President Barack Obama speaks at the groundbreaking ceremony at the construction site of the Smithsonian National Museum of African American History and Culture in Washington, Wednesday, Feb. 22, 2012.
Susan Walsh, Associated Press
WASHINGTON — Frederick Douglass was black and that was enough for the Smithsonian Institution to bar the famed abolitionist from speaking at a lecture series intended to convince President Abraham Lincoln that he should end slavery as war divided the nation in February 1862.
A century and a half later, the country's first black president helped break ground on a National Mall museum meant to give voice to the African-American experience long ignored by the chief repository of U.S. history and heritage.

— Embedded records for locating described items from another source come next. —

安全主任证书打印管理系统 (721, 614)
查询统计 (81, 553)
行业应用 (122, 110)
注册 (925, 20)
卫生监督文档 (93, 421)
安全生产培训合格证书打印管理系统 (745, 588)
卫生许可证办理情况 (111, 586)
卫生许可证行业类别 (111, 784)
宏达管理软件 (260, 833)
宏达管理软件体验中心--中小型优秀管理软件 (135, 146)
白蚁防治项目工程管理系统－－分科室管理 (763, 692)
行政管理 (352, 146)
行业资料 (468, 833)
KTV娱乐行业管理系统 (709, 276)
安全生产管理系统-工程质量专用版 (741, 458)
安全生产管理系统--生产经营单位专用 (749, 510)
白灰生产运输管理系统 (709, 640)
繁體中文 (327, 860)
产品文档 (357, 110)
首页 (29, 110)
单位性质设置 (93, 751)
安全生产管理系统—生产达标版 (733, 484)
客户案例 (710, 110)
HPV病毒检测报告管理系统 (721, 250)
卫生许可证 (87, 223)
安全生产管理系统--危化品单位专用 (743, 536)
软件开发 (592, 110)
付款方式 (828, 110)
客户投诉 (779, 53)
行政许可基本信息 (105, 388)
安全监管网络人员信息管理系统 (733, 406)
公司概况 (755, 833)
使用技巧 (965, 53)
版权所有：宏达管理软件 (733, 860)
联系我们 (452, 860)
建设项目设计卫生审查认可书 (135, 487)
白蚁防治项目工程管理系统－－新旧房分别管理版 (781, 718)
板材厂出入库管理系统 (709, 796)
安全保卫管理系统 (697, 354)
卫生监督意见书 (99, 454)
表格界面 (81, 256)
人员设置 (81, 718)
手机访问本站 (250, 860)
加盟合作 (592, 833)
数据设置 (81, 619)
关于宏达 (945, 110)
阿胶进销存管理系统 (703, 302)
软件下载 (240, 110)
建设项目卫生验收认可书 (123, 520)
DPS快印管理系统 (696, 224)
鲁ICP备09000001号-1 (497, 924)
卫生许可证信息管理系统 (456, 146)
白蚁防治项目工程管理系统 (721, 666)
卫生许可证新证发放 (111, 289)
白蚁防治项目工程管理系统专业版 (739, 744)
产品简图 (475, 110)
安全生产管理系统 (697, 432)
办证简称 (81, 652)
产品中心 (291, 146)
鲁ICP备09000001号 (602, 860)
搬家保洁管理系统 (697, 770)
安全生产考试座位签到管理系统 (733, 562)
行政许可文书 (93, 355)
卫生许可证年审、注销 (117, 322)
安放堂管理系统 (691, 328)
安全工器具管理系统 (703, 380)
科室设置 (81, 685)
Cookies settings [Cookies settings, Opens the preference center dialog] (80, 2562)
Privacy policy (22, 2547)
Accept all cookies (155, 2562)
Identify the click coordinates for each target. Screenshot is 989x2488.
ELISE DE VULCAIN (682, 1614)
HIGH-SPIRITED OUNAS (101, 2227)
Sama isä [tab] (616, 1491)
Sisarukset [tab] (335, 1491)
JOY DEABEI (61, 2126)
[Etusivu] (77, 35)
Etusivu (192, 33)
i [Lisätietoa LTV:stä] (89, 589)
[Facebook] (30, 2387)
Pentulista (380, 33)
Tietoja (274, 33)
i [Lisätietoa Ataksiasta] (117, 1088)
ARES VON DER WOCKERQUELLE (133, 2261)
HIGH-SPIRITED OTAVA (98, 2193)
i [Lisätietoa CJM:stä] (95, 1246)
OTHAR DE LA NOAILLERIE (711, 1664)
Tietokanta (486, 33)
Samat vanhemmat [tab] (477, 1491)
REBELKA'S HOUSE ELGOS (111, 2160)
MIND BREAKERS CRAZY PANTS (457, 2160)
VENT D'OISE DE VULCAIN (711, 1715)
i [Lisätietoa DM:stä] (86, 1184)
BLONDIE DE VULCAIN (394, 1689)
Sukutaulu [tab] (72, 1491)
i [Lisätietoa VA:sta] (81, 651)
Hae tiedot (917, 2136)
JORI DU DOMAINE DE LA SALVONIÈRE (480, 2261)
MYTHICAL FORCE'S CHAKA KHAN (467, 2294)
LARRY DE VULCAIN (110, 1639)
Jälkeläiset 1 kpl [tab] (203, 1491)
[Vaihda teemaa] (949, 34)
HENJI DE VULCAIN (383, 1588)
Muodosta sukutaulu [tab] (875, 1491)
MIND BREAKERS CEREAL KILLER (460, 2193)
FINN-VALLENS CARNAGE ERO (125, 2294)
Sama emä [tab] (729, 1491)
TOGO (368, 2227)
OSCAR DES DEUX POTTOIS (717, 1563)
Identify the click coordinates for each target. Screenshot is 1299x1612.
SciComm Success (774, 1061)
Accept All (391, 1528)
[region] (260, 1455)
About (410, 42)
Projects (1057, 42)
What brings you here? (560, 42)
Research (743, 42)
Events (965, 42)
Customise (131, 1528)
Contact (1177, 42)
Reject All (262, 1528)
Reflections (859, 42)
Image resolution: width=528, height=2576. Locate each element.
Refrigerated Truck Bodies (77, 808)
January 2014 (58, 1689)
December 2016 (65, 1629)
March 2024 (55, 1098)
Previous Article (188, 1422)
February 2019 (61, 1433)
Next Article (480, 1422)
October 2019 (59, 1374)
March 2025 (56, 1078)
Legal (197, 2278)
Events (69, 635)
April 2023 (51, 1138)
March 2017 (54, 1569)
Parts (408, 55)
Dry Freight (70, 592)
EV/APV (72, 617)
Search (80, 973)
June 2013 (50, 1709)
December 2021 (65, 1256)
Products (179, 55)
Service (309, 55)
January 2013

The 19th Smithsonian museum, set to open in 2015, will rise on ground where "lives were once traded, where hundreds of thousands once marched for jobs and for freedom," President Barack Obama said. "It was here that the pillars of democracy were built often by black hands."
The Smithsonian's silencing of Douglass, who had escaped from slavery and rose to national prominence, was just one example of the museum's long neglect of black culture and contributions.
"Well into the 20th century, curators purposefully excluded African-American history," said Richard Kurin, the undersecretary for history, art and culture at the museum complex.
Obama said the National Museum of African American History and Culture would ensure that the sometimes difficult, often inspirational role that blacks have played will not be forgotten.
The museum, a seven-level structure with much of its exhibit space below ground, will rise between the Washington Monument and the National Museum of American History. A bronze-coated "corona," a crown that rises as an inverse pyramid, will be its most distinctive feature. Organizers said the bronze plates are inspired by African-American metalwork from New Orleans and Charleston, S.C., and that the design evokes African roots.
The museum will showcase Harriet Tubman's shawl, a Jim Crow-era segregated railroad car and Emmett Till's casket, as well as galleries devoted to military, sports and entertainment history.
"We will have stories that will make you smile and stories that will make you cry," the museum's director, Lonnie Bunch , told The Associated Press.
Congress has pledged to provide half the $500 million cost. The museum already has a gallery at the Smithsonian's American history museum with rotating exhibits to showcase its new collection and test different approaches with visitors.